Yes, in plain English, that's what she said and I have a witness. "They're just not very careful when they put them in."

I pretty much went deaf after that, the roar of my own anxiety drowned out everything else. Sis was such a trooper and I don't know what I would have done if she hadn't been there, probably started screaming? or maybe just walked out.

Even though some of them seem to have forgotten it, our cancer is life-threatening, and so is EVERY SINGLE STEP of the transplant process. It may warrant a little discussion with my liaison. (On the other hand, gosh, maybe I don't want to piss them off right before I PUT MY LIFE IN THEIR HANDS.)

But I am NOT AT ALL reassured that I can come home alone and take care of this port for the 3-5 days between harvest and transplant.

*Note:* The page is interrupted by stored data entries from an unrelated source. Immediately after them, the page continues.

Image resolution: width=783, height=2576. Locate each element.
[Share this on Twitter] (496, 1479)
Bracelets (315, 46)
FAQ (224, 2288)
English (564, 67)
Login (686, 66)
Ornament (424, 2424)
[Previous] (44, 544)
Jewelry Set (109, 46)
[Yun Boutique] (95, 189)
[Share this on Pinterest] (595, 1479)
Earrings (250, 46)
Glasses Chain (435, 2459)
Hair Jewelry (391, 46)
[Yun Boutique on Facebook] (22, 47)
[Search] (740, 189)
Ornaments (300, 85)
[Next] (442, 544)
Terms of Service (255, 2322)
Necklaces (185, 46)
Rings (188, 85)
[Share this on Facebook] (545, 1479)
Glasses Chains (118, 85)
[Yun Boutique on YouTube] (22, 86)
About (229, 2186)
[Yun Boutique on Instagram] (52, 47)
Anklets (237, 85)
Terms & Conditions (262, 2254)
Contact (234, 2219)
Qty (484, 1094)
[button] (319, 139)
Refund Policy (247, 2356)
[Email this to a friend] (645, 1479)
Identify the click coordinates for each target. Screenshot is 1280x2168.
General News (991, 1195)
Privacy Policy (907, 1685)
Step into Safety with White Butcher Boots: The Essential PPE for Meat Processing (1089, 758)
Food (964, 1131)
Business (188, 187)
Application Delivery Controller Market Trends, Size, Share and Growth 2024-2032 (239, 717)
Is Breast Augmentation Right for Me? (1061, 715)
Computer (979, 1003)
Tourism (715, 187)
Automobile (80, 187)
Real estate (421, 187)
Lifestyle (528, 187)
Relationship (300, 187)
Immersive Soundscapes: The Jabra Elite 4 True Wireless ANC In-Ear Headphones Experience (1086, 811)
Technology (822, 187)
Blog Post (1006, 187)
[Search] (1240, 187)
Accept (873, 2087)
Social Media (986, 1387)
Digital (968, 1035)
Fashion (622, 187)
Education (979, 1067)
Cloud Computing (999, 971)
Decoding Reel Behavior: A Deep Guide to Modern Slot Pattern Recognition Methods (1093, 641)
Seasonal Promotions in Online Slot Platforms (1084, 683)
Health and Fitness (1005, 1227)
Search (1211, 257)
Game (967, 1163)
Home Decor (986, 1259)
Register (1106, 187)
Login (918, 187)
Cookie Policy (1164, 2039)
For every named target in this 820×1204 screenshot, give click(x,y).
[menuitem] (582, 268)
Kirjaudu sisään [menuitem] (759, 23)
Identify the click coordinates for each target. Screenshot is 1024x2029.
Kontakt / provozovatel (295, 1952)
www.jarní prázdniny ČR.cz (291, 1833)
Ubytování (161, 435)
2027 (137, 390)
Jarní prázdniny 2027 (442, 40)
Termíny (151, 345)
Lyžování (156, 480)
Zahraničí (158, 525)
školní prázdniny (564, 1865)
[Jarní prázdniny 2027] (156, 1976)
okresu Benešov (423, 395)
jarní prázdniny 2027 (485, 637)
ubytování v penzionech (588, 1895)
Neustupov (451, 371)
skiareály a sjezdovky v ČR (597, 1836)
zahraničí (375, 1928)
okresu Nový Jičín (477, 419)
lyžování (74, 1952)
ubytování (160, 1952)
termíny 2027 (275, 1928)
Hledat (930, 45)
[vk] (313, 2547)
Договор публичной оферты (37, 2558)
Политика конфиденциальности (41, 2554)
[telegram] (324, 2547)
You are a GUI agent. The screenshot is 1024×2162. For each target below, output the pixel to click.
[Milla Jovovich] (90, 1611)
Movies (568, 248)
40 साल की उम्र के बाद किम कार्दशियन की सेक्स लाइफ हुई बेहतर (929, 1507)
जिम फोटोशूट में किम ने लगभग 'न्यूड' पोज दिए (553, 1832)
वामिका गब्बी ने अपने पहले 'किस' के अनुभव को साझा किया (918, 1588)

I urge everyone, ESPECIALLY SINGLE PEOPLE: do not get cancer.

P.S. I do know that my fears are not rational and that I have blown out of proportion the problems I had in the class. Still...


Michelle said...

Oh my. I have chills and I wasn't even there....praying lots for you, and that you know, the doctors are CAREFUL. Seriously--wtf??? ((HUGS))

La Cootina said...

Yeah, those nurses were outta line. I did decide to rat on them. They are both very young, and need to be reminded that they are in a very serious biz. My sis called them "cavalier," a good description. Thanks, I'll take the hugs!